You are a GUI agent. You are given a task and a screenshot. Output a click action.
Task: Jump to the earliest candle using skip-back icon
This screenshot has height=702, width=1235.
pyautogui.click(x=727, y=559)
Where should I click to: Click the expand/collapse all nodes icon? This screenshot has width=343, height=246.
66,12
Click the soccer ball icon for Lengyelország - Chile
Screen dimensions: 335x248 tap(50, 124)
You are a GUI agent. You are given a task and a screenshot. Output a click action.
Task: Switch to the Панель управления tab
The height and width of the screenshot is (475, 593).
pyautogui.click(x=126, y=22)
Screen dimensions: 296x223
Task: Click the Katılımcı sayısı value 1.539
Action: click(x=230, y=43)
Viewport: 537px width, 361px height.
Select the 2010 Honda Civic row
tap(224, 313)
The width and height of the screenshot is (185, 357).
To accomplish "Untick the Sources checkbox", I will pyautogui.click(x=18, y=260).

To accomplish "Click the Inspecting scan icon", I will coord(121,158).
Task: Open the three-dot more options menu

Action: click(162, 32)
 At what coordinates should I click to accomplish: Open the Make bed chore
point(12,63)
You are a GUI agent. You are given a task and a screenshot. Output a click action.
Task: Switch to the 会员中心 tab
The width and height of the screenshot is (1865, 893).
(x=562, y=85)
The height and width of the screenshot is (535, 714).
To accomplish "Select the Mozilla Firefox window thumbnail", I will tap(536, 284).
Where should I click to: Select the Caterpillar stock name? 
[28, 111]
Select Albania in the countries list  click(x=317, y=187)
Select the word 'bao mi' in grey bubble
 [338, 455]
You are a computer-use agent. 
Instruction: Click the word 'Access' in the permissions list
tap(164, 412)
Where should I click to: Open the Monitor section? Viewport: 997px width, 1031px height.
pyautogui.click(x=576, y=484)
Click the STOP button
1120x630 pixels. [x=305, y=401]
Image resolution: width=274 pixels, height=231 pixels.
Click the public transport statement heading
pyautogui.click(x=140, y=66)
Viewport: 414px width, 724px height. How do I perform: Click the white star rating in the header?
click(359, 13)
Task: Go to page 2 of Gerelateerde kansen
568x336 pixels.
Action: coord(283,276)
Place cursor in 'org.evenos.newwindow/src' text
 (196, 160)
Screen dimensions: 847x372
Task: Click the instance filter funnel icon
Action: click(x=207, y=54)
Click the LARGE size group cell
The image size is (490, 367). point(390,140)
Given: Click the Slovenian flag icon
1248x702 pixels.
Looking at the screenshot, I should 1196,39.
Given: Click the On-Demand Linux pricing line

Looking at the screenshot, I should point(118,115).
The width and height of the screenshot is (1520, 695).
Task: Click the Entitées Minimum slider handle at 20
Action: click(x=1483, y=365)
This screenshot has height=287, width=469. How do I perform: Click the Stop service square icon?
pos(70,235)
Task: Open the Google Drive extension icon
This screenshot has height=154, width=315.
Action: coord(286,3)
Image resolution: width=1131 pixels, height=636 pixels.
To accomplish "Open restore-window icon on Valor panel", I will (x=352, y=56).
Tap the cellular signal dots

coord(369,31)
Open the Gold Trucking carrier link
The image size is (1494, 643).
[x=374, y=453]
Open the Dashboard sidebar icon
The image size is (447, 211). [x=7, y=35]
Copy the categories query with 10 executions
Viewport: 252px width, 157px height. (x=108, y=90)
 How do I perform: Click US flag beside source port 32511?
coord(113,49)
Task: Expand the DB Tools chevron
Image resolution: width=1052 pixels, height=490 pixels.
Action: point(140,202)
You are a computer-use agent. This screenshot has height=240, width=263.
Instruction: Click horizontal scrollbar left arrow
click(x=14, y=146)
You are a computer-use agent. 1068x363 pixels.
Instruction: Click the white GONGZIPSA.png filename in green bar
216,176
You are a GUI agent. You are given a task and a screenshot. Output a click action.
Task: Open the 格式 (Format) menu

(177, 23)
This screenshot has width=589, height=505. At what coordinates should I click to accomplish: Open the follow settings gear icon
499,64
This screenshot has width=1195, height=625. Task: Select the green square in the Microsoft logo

---*---

**Assignment:** Output each record exactly, leaving nothing out.

**Solution:**
You are a GUI agent. You are given a task and a screenshot. Output a click action.
Task: Jump to the earliest candle using skip-back icon
This screenshot has height=702, width=1235.
pyautogui.click(x=727, y=559)
Where should I click to: Click the expand/collapse all nodes icon? This screenshot has width=343, height=246.
66,12
Click the soccer ball icon for Lengyelország - Chile
Screen dimensions: 335x248 tap(50, 124)
You are a GUI agent. You are given a task and a screenshot. Output a click action.
Task: Switch to the Панель управления tab
The height and width of the screenshot is (475, 593).
pyautogui.click(x=126, y=22)
Screen dimensions: 296x223
Task: Click the Katılımcı sayısı value 1.539
Action: click(x=230, y=43)
Viewport: 537px width, 361px height.
Select the 2010 Honda Civic row
tap(224, 313)
The width and height of the screenshot is (185, 357).
To accomplish "Untick the Sources checkbox", I will pyautogui.click(x=18, y=260).

To accomplish "Click the Inspecting scan icon", I will coord(121,158).
Task: Open the three-dot more options menu

Action: click(162, 32)
 At what coordinates should I click to accomplish: Open the Make bed chore
point(12,63)
You are a GUI agent. You are given a task and a screenshot. Output a click action.
Task: Switch to the 会员中心 tab
The width and height of the screenshot is (1865, 893).
(x=562, y=85)
The height and width of the screenshot is (535, 714).
To accomplish "Select the Mozilla Firefox window thumbnail", I will tap(536, 284).
Where should I click to: Select the Caterpillar stock name? 
[28, 111]
Select Albania in the countries list  click(x=317, y=187)
Select the word 'bao mi' in grey bubble
 [338, 455]
You are a computer-use agent. 
Instruction: Click the word 'Access' in the permissions list
tap(164, 412)
Where should I click to: Open the Monitor section? Viewport: 997px width, 1031px height.
pyautogui.click(x=576, y=484)
Click the STOP button
1120x630 pixels. [x=305, y=401]
Image resolution: width=274 pixels, height=231 pixels.
Click the public transport statement heading
pyautogui.click(x=140, y=66)
Viewport: 414px width, 724px height. How do I perform: Click the white star rating in the header?
click(359, 13)
Task: Go to page 2 of Gerelateerde kansen
568x336 pixels.
Action: coord(283,276)
Place cursor in 'org.evenos.newwindow/src' text
 (196, 160)
Screen dimensions: 847x372
Task: Click the instance filter funnel icon
Action: click(x=207, y=54)
Click the LARGE size group cell
The image size is (490, 367). point(390,140)
Given: Click the Slovenian flag icon
1248x702 pixels.
Looking at the screenshot, I should 1196,39.
Given: Click the On-Demand Linux pricing line

Looking at the screenshot, I should point(118,115).
The width and height of the screenshot is (1520, 695).
Task: Click the Entitées Minimum slider handle at 20
Action: click(x=1483, y=365)
This screenshot has height=287, width=469. How do I perform: Click the Stop service square icon?
pos(70,235)
Task: Open the Google Drive extension icon
This screenshot has height=154, width=315.
Action: coord(286,3)
Image resolution: width=1131 pixels, height=636 pixels.
To accomplish "Open restore-window icon on Valor panel", I will (x=352, y=56).
Tap the cellular signal dots

coord(369,31)
Open the Gold Trucking carrier link
The image size is (1494, 643).
[x=374, y=453]
Open the Dashboard sidebar icon
The image size is (447, 211). [x=7, y=35]
Copy the categories query with 10 executions
Viewport: 252px width, 157px height. (x=108, y=90)
 How do I perform: Click US flag beside source port 32511?
coord(113,49)
Task: Expand the DB Tools chevron
Image resolution: width=1052 pixels, height=490 pixels.
Action: point(140,202)
You are a computer-use agent. This screenshot has height=240, width=263.
Instruction: Click horizontal scrollbar left arrow
click(x=14, y=146)
You are a computer-use agent. 1068x363 pixels.
Instruction: Click the white GONGZIPSA.png filename in green bar
216,176
You are a GUI agent. You are given a task and a screenshot. Output a click action.
Task: Open the 格式 (Format) menu

(177, 23)
This screenshot has width=589, height=505. At what coordinates should I click to accomplish: Open the follow settings gear icon
499,64
This screenshot has width=1195, height=625. Task: Select the green square in the Microsoft logo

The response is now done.